▸ Goal: Return every one of the rows below line for line and without changes, leaving the pictures out.

:::::

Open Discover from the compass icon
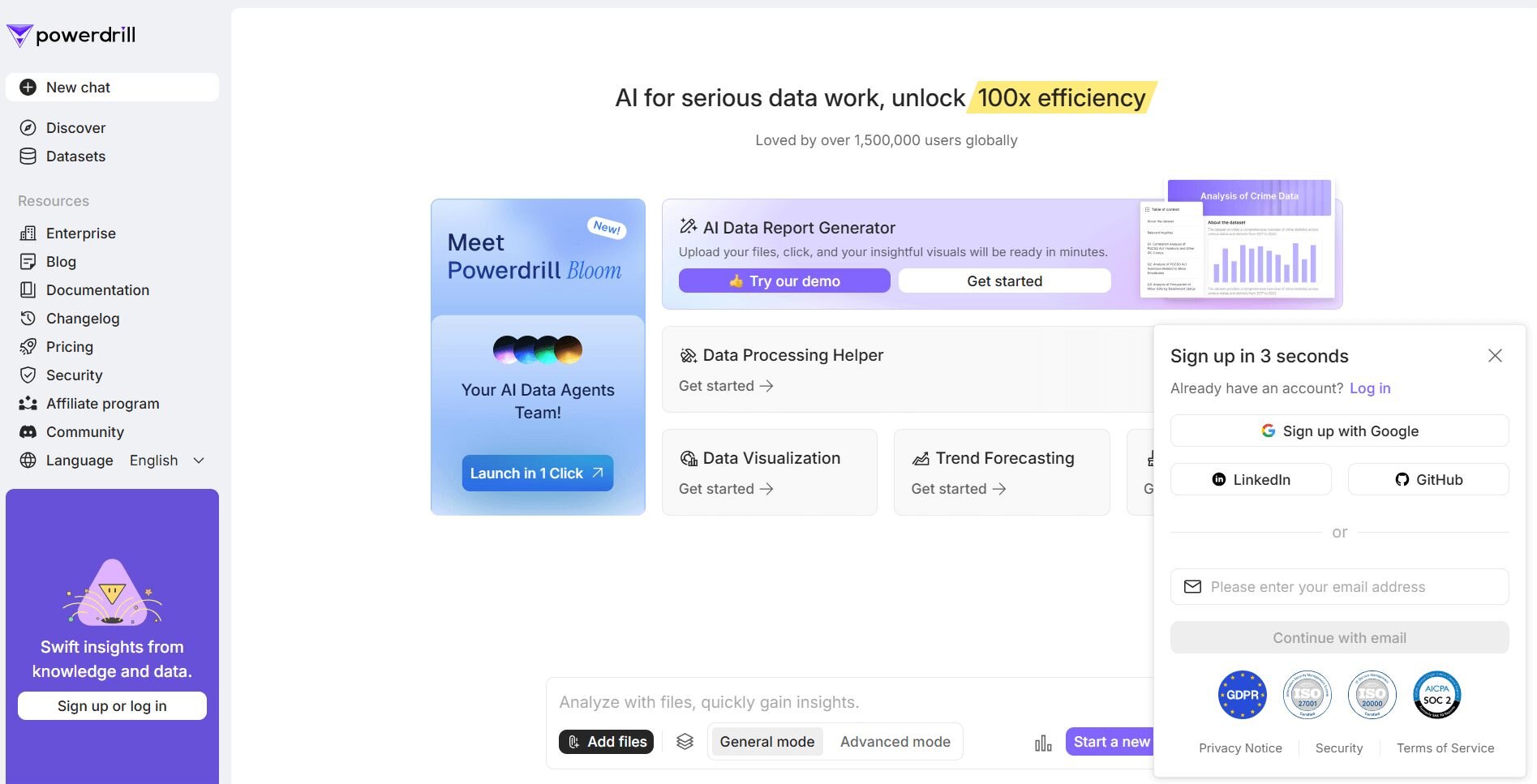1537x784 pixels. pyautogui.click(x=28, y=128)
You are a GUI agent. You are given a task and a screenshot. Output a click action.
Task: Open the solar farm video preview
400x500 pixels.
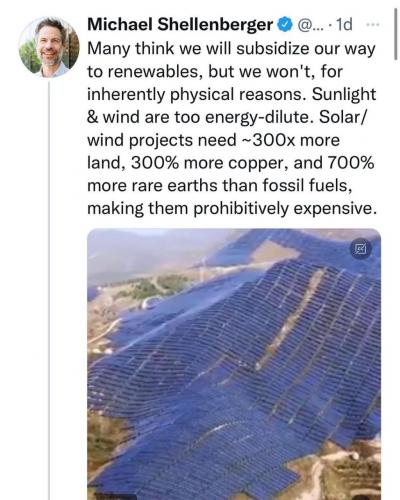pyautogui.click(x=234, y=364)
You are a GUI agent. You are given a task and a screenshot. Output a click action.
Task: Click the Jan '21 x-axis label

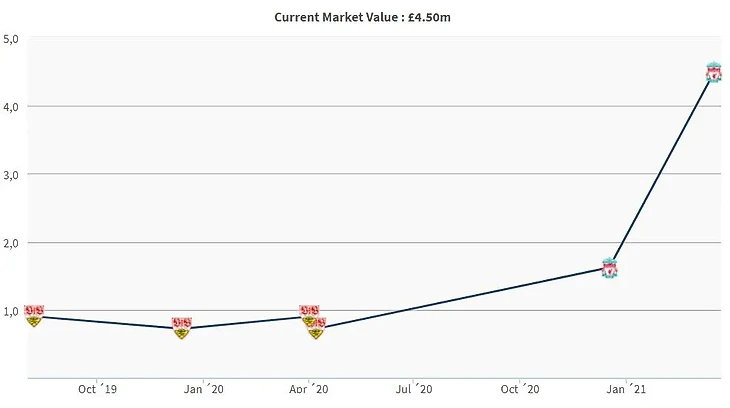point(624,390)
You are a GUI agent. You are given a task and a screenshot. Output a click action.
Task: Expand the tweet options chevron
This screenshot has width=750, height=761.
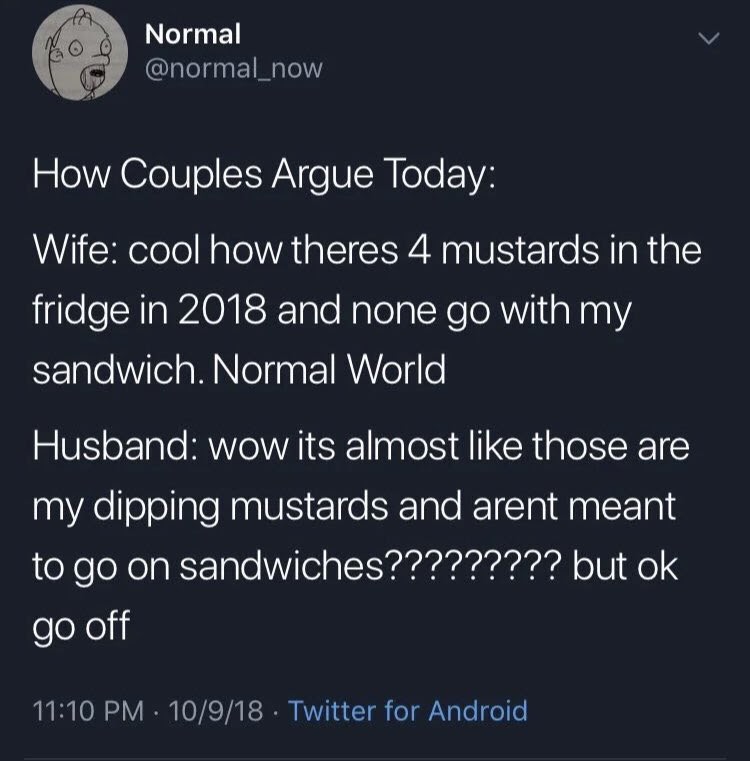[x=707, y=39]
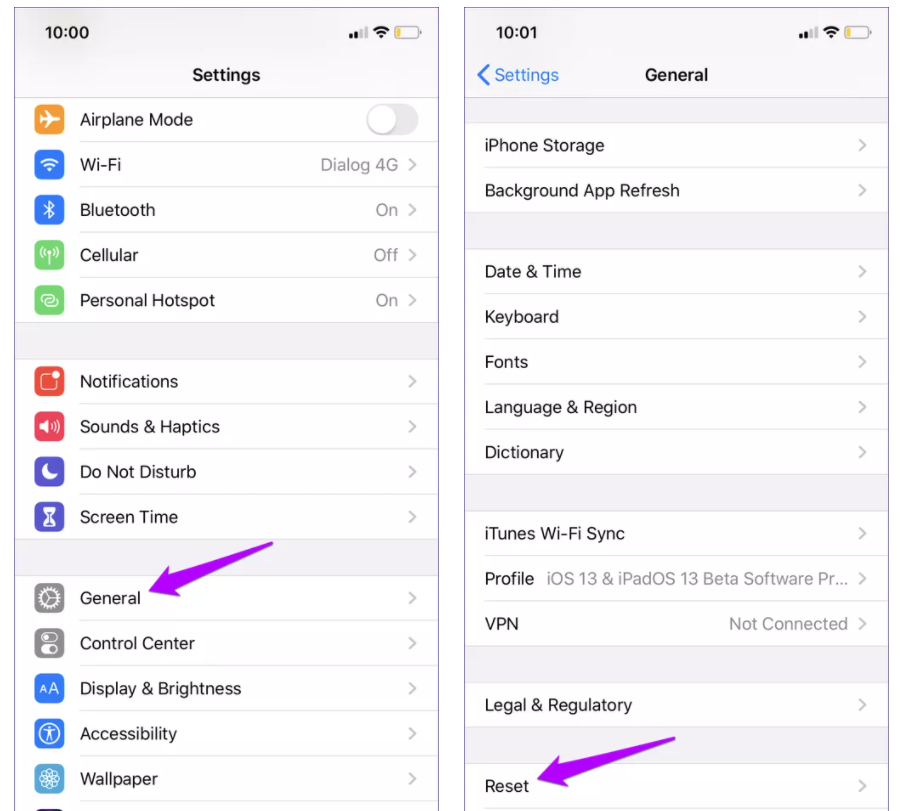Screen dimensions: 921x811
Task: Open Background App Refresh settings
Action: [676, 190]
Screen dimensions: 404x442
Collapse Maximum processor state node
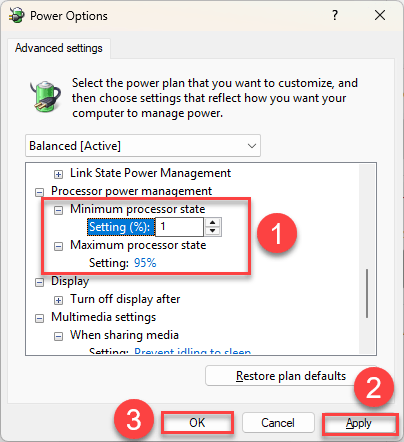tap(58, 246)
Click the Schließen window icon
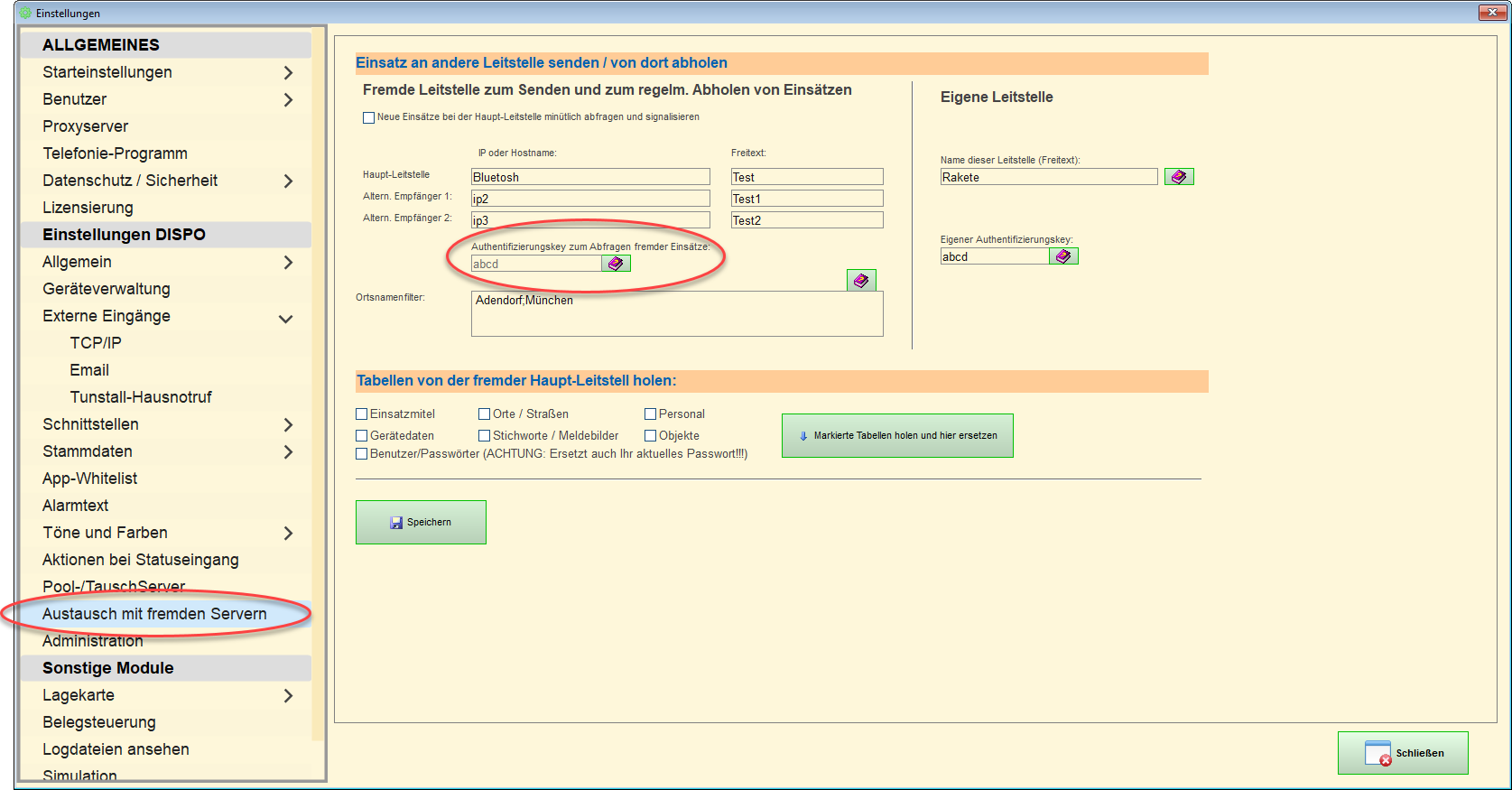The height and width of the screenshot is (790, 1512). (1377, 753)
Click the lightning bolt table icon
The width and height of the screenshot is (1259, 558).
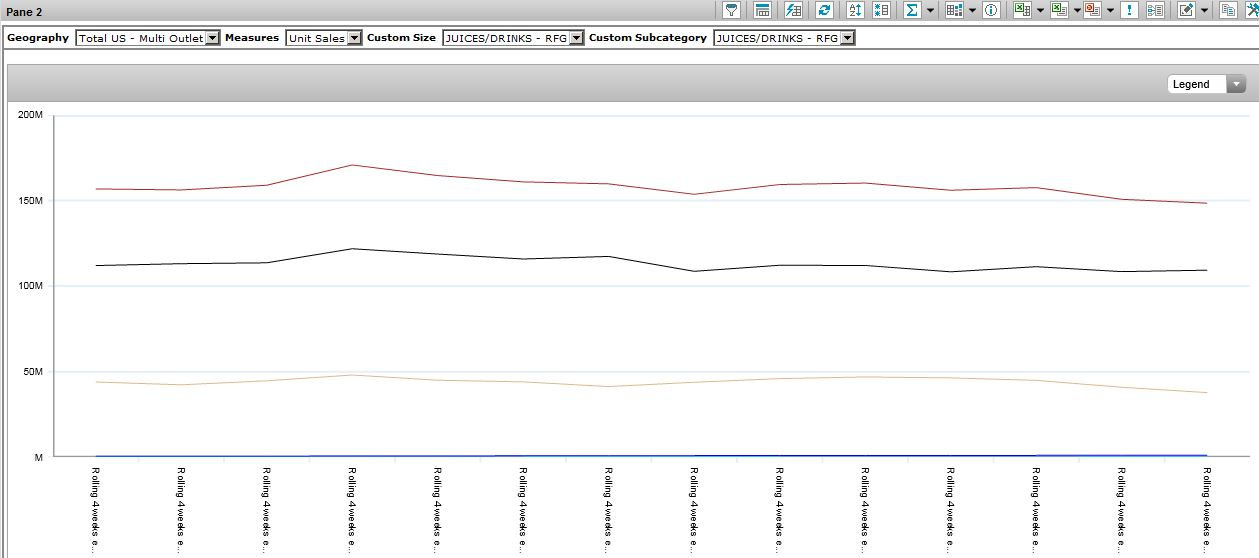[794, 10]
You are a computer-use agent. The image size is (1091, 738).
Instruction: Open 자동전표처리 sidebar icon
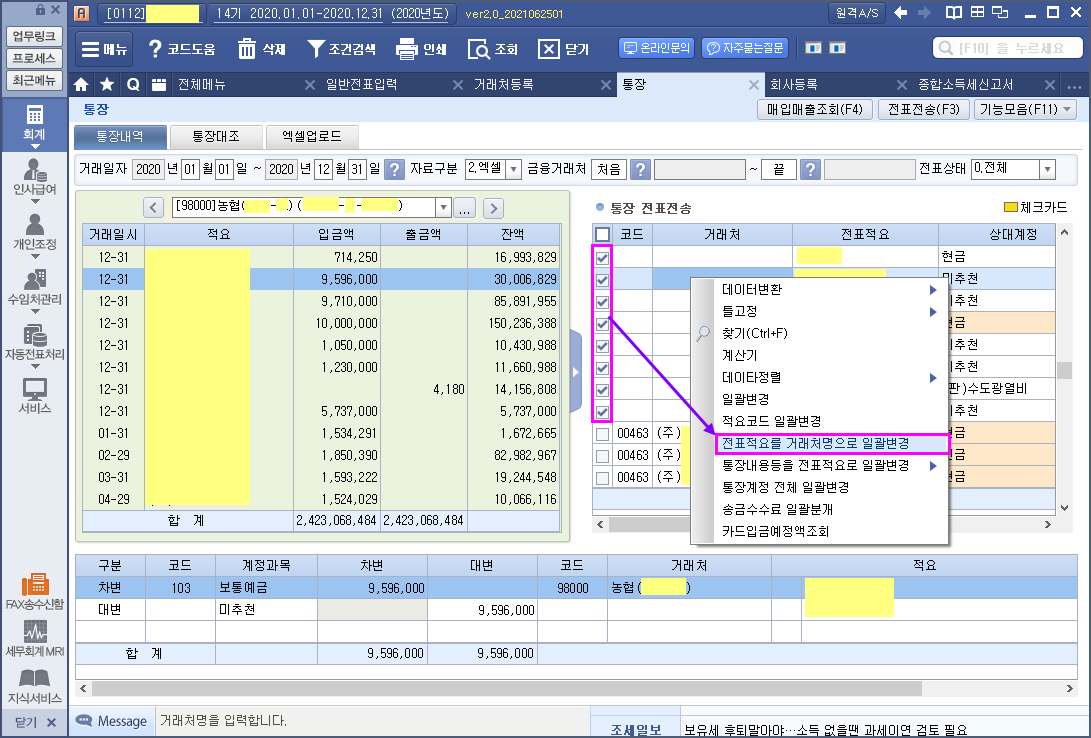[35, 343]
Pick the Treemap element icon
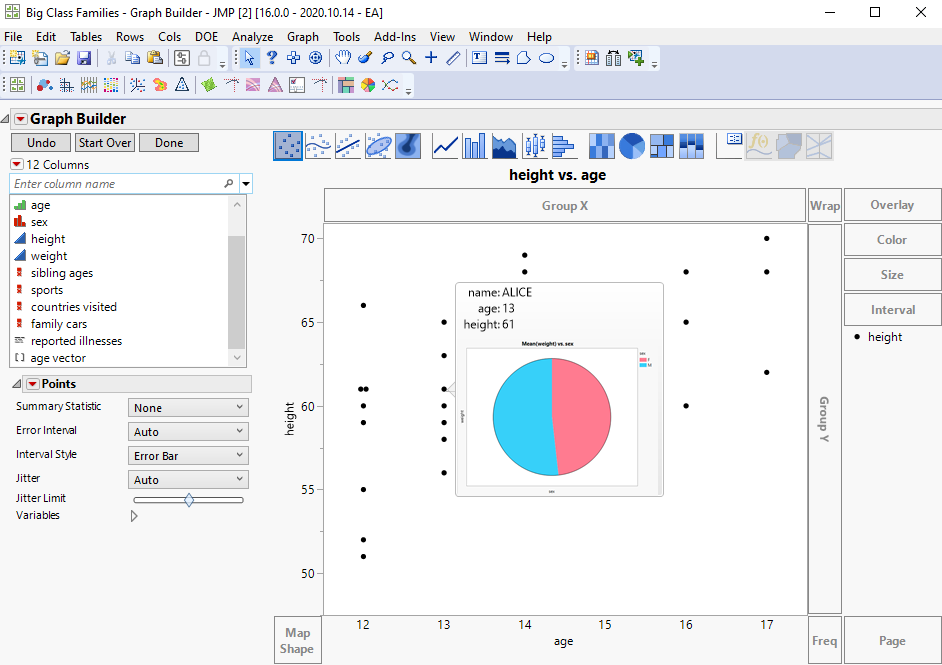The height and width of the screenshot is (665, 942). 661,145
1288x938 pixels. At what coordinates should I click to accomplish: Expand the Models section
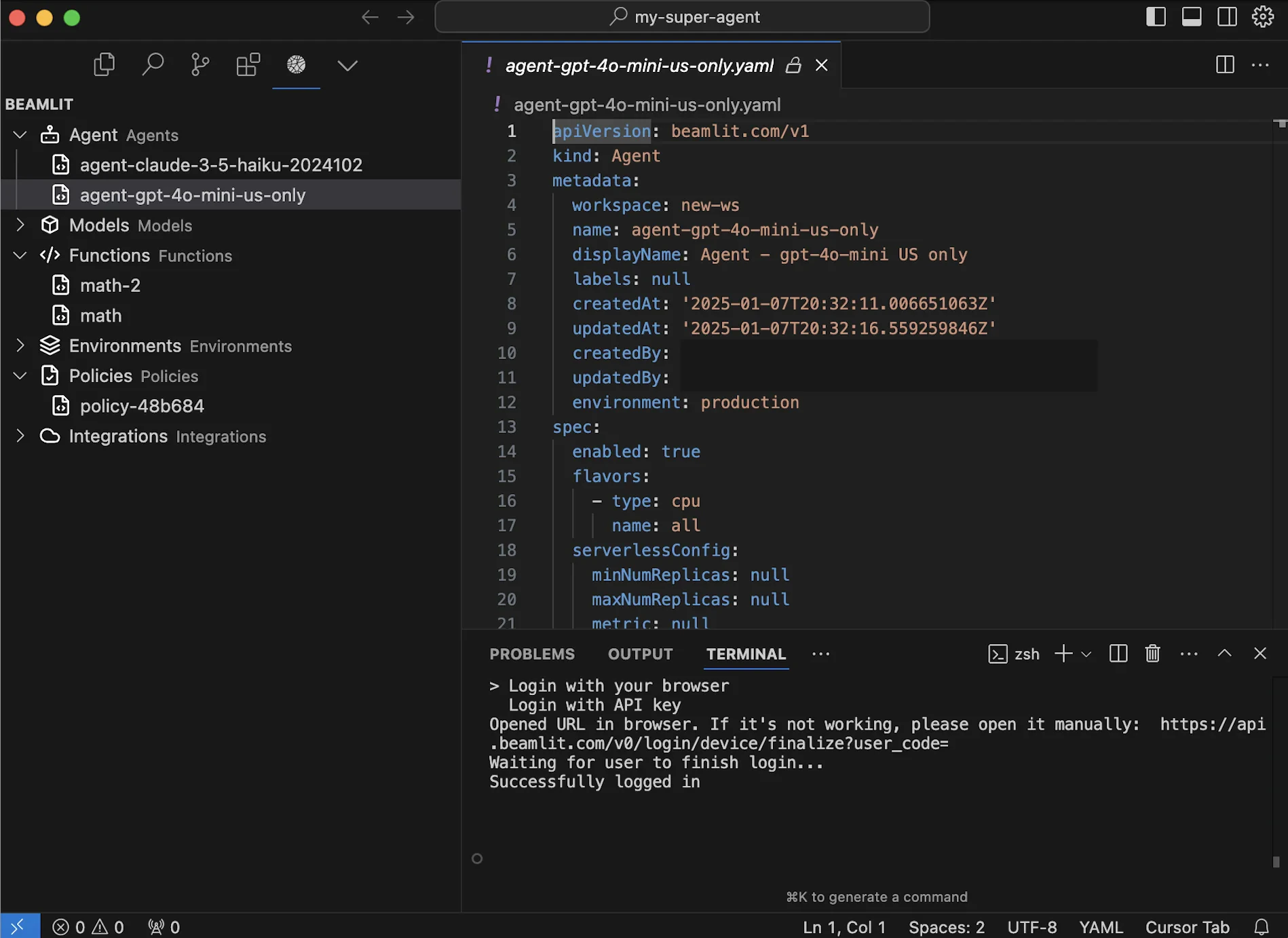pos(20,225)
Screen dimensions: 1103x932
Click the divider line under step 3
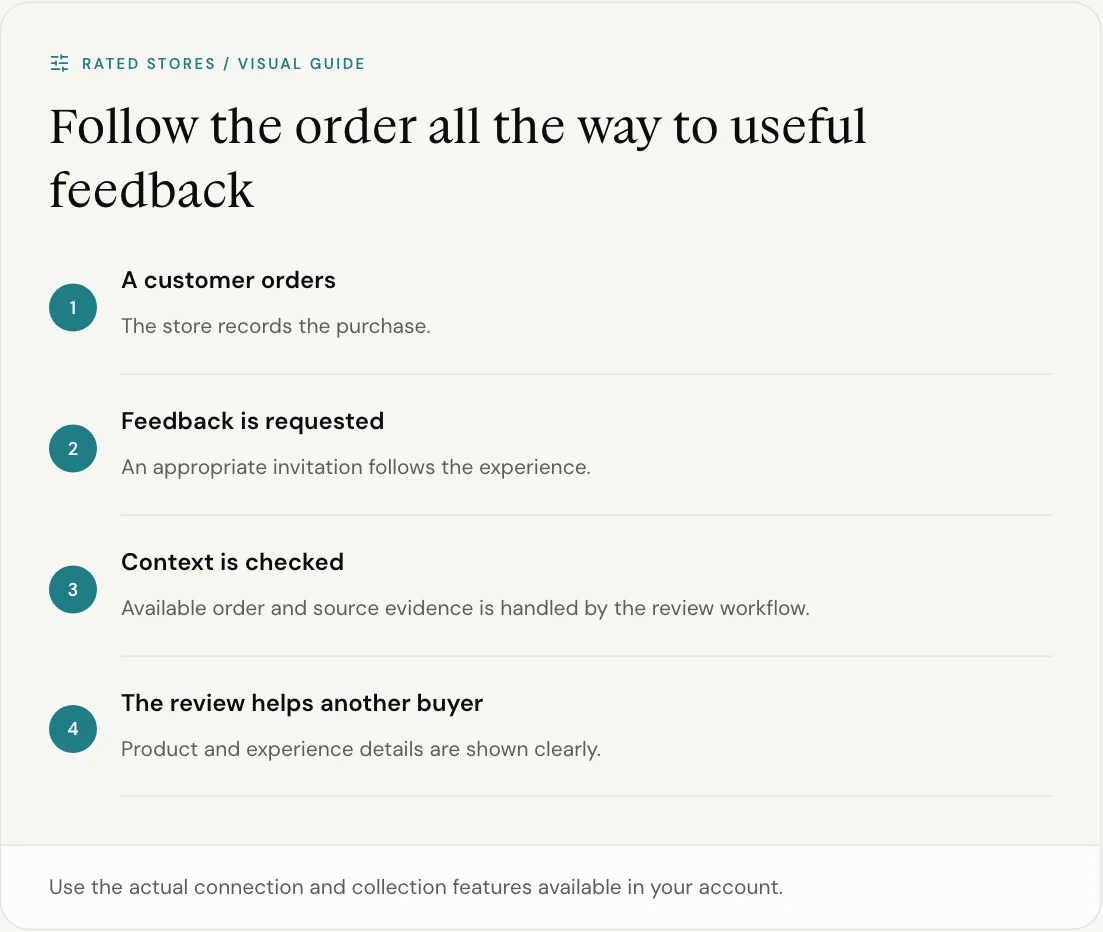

:::::

▸ Problem solution:
Open Discover from the compass icon
1537x784 pixels. pyautogui.click(x=28, y=128)
You are a GUI agent. You are given a task and a screenshot. Output a click action.
Task: Open the solar farm video preview
400x500 pixels.
pyautogui.click(x=234, y=364)
You are a GUI agent. You are given a task and a screenshot. Output a click action.
Task: Click the Jan '21 x-axis label

point(624,390)
You are a GUI agent. You are given a task and a screenshot. Output a click action.
Task: Expand the tweet options chevron
This screenshot has width=750, height=761.
[x=707, y=39]
Screen dimensions: 921x811
Task: Open Background App Refresh settings
Action: [676, 190]
Screen dimensions: 404x442
Collapse Maximum processor state node
tap(58, 246)
Click the Schließen window icon
The height and width of the screenshot is (790, 1512). (1377, 753)
Click the lightning bolt table icon
The width and height of the screenshot is (1259, 558).
[794, 10]
You are a computer-use agent. The image size is (1091, 738).
Instruction: Open 자동전표처리 sidebar icon
[35, 343]
Pick the Treemap element icon
The height and width of the screenshot is (665, 942). 661,145
1288x938 pixels. At what coordinates should I click to accomplish: Expand the Models section
pos(20,225)
Screen dimensions: 1103x932
Click the divider line under step 3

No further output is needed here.